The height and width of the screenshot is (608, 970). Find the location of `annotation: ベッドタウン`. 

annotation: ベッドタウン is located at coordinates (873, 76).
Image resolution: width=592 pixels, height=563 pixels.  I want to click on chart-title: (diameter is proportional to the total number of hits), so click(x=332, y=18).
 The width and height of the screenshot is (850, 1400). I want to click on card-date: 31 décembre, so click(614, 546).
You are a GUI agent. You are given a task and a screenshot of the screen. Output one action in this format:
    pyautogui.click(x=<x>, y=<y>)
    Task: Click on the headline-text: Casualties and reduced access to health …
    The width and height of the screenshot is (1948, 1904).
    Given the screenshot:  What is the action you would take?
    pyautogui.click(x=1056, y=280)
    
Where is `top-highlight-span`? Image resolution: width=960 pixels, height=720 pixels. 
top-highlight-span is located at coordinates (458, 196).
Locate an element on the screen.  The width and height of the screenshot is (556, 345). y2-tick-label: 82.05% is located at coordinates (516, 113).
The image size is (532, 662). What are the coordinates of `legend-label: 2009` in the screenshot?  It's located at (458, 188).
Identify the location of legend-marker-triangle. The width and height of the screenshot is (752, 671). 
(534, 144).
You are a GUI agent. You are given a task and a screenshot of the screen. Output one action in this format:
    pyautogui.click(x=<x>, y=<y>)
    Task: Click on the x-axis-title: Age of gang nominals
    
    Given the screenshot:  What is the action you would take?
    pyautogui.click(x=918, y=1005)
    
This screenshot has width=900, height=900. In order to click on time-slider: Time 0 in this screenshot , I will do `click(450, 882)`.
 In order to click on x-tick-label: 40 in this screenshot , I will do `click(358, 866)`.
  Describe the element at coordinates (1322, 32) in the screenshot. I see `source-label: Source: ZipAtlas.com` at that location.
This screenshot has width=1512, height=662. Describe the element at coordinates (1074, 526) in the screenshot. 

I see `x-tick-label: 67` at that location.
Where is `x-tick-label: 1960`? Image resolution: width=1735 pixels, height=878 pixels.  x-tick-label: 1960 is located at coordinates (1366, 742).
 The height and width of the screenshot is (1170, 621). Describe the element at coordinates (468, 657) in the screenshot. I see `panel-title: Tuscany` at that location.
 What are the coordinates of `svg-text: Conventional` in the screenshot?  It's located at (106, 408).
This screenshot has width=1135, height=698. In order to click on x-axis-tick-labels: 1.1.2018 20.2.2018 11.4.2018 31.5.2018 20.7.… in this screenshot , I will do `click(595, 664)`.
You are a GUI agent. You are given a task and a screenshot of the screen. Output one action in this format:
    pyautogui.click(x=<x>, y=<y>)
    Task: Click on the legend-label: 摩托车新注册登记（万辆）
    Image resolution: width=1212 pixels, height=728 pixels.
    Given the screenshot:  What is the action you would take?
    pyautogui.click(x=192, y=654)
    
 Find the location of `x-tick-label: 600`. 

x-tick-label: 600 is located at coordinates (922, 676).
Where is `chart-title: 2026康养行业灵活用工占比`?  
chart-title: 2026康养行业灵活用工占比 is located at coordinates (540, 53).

════

Transcribe the lines above verbatim, starting at the first line and ending at the line that contains "Locate an element".

The height and width of the screenshot is (608, 970). Find the location of `annotation: ベッドタウン`. 

annotation: ベッドタウン is located at coordinates (873, 76).
Image resolution: width=592 pixels, height=563 pixels.  I want to click on chart-title: (diameter is proportional to the total number of hits), so click(x=332, y=18).
 The width and height of the screenshot is (850, 1400). I want to click on card-date: 31 décembre, so click(614, 546).
You are a GUI agent. You are given a task and a screenshot of the screen. Output one action in this format:
    pyautogui.click(x=<x>, y=<y>)
    Task: Click on the headline-text: Casualties and reduced access to health …
    The width and height of the screenshot is (1948, 1904).
    Given the screenshot:  What is the action you would take?
    pyautogui.click(x=1056, y=280)
    
Where is `top-highlight-span`? Image resolution: width=960 pixels, height=720 pixels. 
top-highlight-span is located at coordinates (458, 196).
Locate an element on the screen.  The width and height of the screenshot is (556, 345). y2-tick-label: 82.05% is located at coordinates (516, 113).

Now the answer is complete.